-------- Passage shown --------

Sierra - the argument is not that digital is necessarily inferior, but that it is inferior for certain individuals with certain loss profiles. The measurable benefit for someone like me would be this: I have profound, congenital, and very linear hearing loss, with no dead zones. Even the most linearly programmed digital aids feature too much compression for me. Almost no digital aids have enough headroom, which results in clipping, particularly when I listen to music. Moreover, I can hear the difference in sound quality in terms of tone, timbre, resonance, decay, etc. There is an emotional connection to the world around me that is severed with digital. And rest assured this is not the result of any prior bias regarding digital aids.
The best analog aids, of the kind that were readily available in the 90s and first decade of the 21st century didn’t have this problem for me and for many other users. I’m not sure how I can respond if you say the science claims there’s no detectable loss in digital sampling when my phenomenal experience says otherwise. And given the relatively low bit rates and sampling rates (based around the levels of human speech, rather than the much wider dynamic range of the larger world around us), why should my experience be surprising?
I am not at all insisting that no digital aid could ever prove satisfying to folks like me – I know that I would welcome it, so feel free to take that challenge.
Neville - I’ve dug into the publications, and while I remain impressed at the ingenuity of the designers, I’m less impressed by the results of the trials, which strike me as too ambiguous to have justified the total elimination of analog devices. This move (as opposed to just introducing digital alongside analogs) may have been a matter of increased benefit, but the benefits did not necessarily accrue to the patients.
And while your claim about latency detection may be true for progressive loss, what about static loss? My loss has not changed since I was very young, and I frequently notice the latency problem with digital. I agree about the importance of neuroscience here, but everything I’ve read points to the fact that the brain can consistently respond to distinctions in timing and frequency even when the ears cannot.

--------

[Assignment] Rewrite the part of the hearing aid discussion starting at "Sierra - the" and ending at "regarding digital aids.", putting "distortion" in place of "clipping".

-------- Supplied records --------

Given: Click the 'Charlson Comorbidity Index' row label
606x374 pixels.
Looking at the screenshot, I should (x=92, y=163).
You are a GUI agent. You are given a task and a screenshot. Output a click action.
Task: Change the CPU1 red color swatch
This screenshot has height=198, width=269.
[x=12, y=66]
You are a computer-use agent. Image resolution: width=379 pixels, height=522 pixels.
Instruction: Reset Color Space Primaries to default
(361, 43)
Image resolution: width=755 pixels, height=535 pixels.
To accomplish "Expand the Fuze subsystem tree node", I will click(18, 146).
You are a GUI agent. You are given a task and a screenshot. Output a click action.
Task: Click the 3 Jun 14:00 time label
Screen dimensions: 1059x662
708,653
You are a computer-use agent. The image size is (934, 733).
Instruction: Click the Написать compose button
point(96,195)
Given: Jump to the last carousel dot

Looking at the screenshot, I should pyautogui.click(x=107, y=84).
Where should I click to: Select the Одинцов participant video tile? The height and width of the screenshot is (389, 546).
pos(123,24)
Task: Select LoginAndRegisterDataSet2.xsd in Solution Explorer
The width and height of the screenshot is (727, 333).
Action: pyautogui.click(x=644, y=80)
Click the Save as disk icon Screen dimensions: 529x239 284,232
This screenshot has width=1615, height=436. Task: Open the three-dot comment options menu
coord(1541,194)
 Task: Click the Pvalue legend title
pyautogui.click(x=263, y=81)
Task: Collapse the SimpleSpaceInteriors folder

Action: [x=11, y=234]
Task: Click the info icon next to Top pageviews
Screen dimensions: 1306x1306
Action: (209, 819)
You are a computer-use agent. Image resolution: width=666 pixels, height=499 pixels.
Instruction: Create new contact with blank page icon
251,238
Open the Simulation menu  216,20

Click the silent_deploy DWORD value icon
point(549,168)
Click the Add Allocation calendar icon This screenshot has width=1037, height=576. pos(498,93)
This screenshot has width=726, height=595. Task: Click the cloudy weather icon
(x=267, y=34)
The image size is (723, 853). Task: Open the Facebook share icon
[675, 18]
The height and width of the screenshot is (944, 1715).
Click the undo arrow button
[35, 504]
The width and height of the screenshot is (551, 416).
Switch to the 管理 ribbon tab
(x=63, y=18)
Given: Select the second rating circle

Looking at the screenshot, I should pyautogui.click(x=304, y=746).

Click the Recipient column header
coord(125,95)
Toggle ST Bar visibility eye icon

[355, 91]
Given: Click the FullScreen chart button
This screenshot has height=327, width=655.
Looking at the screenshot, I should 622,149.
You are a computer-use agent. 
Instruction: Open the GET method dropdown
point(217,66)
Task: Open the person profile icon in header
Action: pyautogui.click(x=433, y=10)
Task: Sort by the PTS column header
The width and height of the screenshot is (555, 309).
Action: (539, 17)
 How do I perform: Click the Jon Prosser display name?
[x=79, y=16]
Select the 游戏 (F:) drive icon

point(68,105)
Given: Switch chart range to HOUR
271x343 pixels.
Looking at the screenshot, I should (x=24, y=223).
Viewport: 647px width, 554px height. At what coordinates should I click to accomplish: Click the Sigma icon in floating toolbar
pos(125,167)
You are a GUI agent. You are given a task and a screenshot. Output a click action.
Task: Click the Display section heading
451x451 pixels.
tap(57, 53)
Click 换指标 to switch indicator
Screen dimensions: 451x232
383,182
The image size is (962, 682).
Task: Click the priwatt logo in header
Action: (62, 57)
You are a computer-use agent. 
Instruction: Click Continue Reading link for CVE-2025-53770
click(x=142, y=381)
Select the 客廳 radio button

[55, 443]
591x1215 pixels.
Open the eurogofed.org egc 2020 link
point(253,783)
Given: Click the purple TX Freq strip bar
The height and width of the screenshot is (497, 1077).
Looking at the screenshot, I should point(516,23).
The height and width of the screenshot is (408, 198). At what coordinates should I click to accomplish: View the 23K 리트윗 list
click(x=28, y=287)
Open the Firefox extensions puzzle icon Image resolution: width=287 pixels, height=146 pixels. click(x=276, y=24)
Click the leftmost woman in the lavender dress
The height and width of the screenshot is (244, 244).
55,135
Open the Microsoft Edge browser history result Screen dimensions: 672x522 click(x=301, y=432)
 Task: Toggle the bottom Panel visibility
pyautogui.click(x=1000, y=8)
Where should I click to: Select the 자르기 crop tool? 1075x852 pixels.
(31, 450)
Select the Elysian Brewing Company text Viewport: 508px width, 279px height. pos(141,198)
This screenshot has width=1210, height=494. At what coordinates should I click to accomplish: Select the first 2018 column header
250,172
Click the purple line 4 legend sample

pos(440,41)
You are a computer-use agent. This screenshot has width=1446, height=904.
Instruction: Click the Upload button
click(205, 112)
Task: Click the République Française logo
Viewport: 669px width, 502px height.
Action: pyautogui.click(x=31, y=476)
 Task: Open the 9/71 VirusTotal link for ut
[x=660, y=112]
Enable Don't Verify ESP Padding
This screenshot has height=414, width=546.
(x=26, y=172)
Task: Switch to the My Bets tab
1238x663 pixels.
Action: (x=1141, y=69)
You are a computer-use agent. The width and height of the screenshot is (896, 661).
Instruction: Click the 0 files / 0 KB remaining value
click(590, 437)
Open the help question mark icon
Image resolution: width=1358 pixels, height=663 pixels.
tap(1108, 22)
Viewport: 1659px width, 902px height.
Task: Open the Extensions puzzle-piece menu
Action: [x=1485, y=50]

--------

[Output below]
Sierra - the argument is not that digital is necessarily inferior, but that it is inferior for certain individuals with certain loss profiles. The measurable benefit for someone like me would be this: I have profound, congenital, and very linear hearing loss, with no dead zones. Even the most linearly programmed digital aids feature too much compression for me. Almost no digital aids have enough headroom, which results in distortion, particularly when I listen to music. Moreover, I can hear the difference in sound quality in terms of tone, timbre, resonance, decay, etc. There is an emotional connection to the world around me that is severed with digital. And rest assured this is not the result of any prior bias regarding digital aids.